Menjual utang dengan utang : mengakhirkan pertukaran :
عن ابن عمر أن النبي صلى الله عليه و سلم نهى عن بيع الكالئ بالكالئ. وزيد في
بعض الروايات : يعني : الدين بالدين,
أو النسيئة بالنسيئة.
Dari Ibnu Umar bahwasanya Nabi Shallallaahu
‘alaihi wasallam melarang dari jual beli Al-kaali dengan Al-kaali[5].
Dalam beberapa riwayat ditambahkan : yaitu : utang dengan utang atau An-Nasiiah
dengan an-nasiiah.
Sebagian para ulama menyebutkan bahwa
sesungguhnya dua pihak, yang apabila keduanya saling melakukan jual beli, dimana
penjual menyerahkan jualan dengan cara mengakhirkannya, dan pembeli menyerahkan
harga pembelian dengan cara mengakhirkannya pula, maka ini termasuk dalam jual
beli Al-Kaali dengan Al-kaali. Sesungguhnya ini jual beli salam
dimana pembeli tidak menyegerakan bayaran. Tetapi menangguhkan pertukaran
padanya. dan inilah yang oleh malikiyyah menamakannya : permulaan utang dengan
utang.
Hanya saja hadits pelarangan jual beli al-kaali bil kaali adalah
hadits yang sanadnya lemah, belum kuat, dan telah bersepakat para ulama ahlul
fiqhi (Al-fuqaha) atas lafadznya, akan tetapi mereka belum bersepakat dengan
maknanya. Sebagian mereka mengatakan : Sesungguhnya jual beli yang mengakhirkan
pertukaran di dalamnya adalah jual beli yang disepakati keharamannya.
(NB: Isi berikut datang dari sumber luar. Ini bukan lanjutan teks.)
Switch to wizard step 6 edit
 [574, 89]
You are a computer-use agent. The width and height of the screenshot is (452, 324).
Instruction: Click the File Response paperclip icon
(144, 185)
Dan
sebagian lainnya mengatakan : sungguh yang disepakati keharamannya adalah jual
beli yang tertunda (salam atau nasiiah), adanya pertemuan
tambahan pada waktu yang ditentukan.
Al-hanafiyyah tidak mempersyaratkan pada penjualan seperti ini harus menyegerakan harga
(pembayaran), bagi mereka boleh mengakhirkan pembayaran.
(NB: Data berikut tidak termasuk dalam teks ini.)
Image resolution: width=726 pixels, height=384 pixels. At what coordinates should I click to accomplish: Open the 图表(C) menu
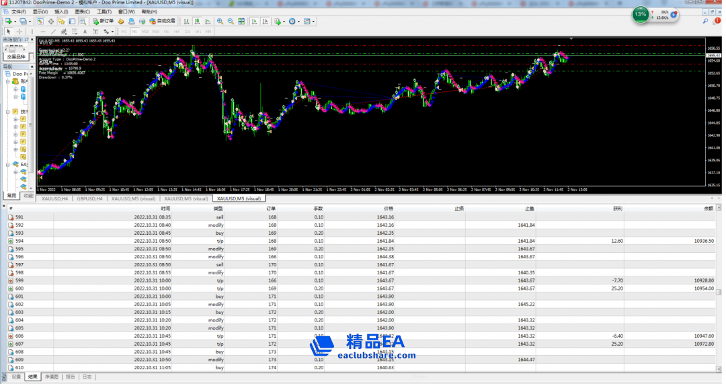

Sebagian ahlul fiqhi (Al-Fuqaha) menyebutkan bahwa akad As-salam,
apabila beraqad dengan lafadz As-salam, atau As-salaf, maka wajib
menyegerakan modal (pembayaran) pada akad tersebut di tempat transaksi, akan
tetapi apabila berakad dengan lafadz Al-bai’ (jual beli) maka tidak
dipersyaratkan pada akad tersebut penyegeraan modal (pembayaran).
Al-malikiyyah membolehkan penundaan modal (pembayaran) pada akad As-salam, untuk
interval waktu tiga hari tapi dengan adanya syarat, dan untuk interval waktu
yang lama dengan tanpa syarat. dan juga membolehkan penyewaan tanah, menerima (mengambil) tanah
tersebut setelah satu tahun, dan membayar sewaan setelah sepuluh tahun.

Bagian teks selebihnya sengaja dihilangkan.